[Dataset records Boundary: Start]

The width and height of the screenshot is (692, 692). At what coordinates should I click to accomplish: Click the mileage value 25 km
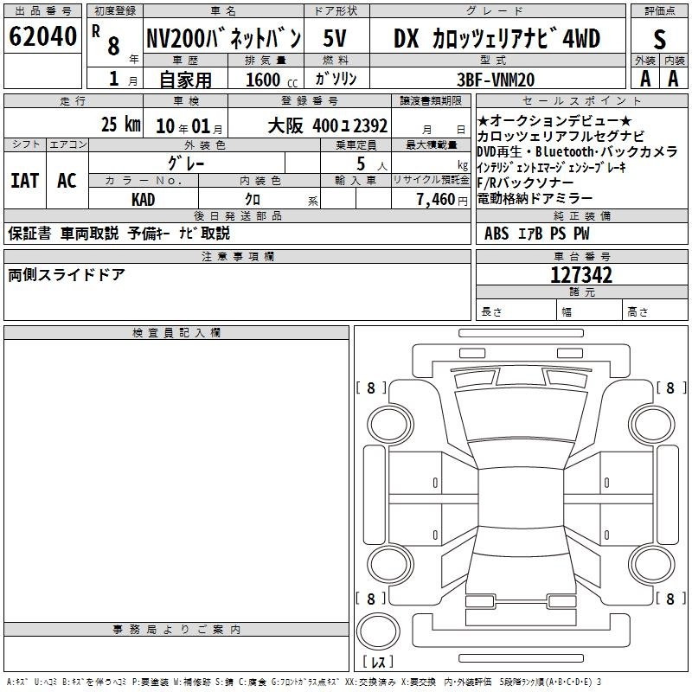point(120,125)
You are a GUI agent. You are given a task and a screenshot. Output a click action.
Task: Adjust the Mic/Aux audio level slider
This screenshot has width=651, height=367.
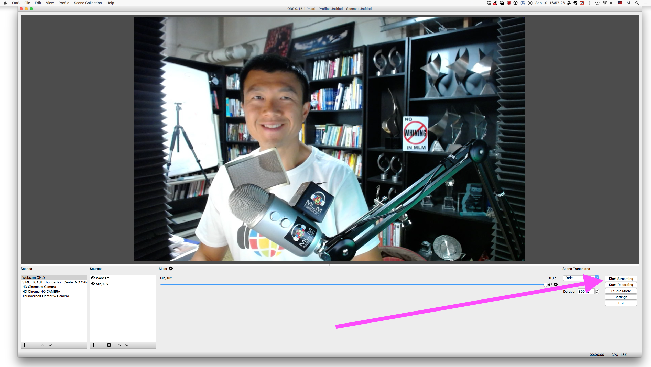point(544,284)
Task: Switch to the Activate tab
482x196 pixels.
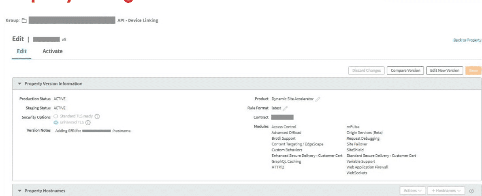Action: 53,51
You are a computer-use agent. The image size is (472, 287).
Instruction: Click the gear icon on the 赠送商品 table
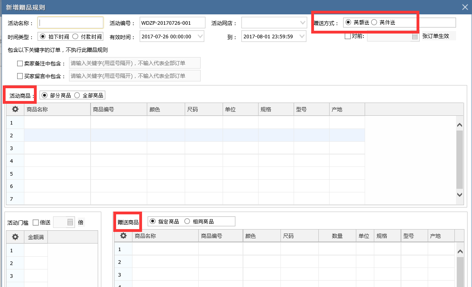tap(122, 236)
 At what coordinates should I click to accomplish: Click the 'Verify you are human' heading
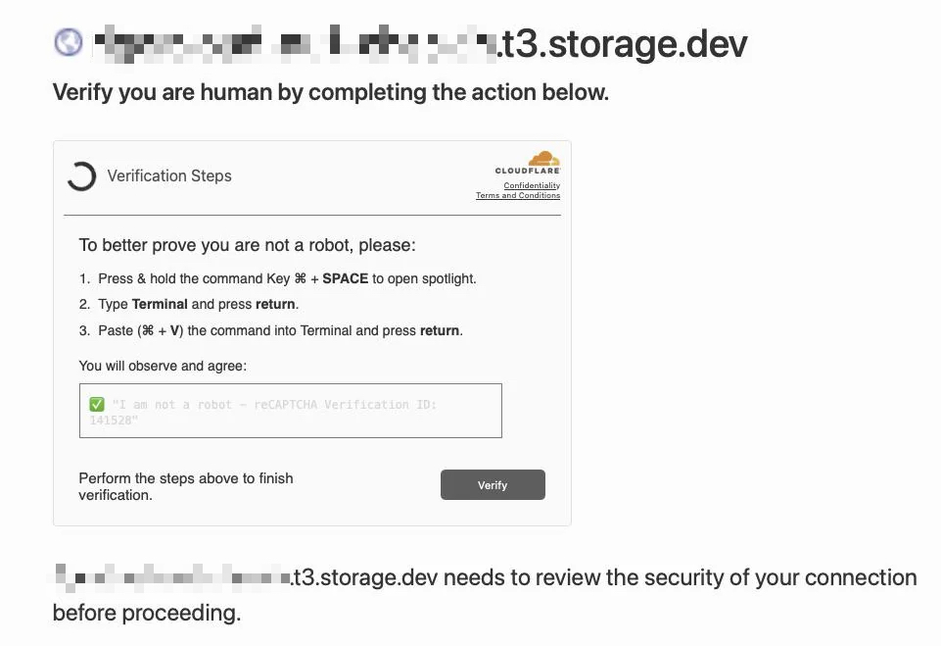(330, 93)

[Dataset records Boundary: End]

_Exercise prompt_
Because only the text is wanted, repeat all the entries exactly and leave out the pictures.

_Answer space_
The width and height of the screenshot is (692, 692). At what coordinates should I click to accomplish: Click the mileage value 25 km
point(120,125)
You are a GUI agent. You are given a task and a screenshot. Output a click action.
Task: Adjust the Mic/Aux audio level slider
This screenshot has width=651, height=367.
point(544,284)
Task: Switch to the Activate tab
482x196 pixels.
Action: 53,51
You are a computer-use agent. The image size is (472, 287).
Instruction: Click the gear icon on the 赠送商品 table
tap(122, 236)
 At what coordinates should I click to accomplish: Click the 'Verify you are human' heading
(330, 93)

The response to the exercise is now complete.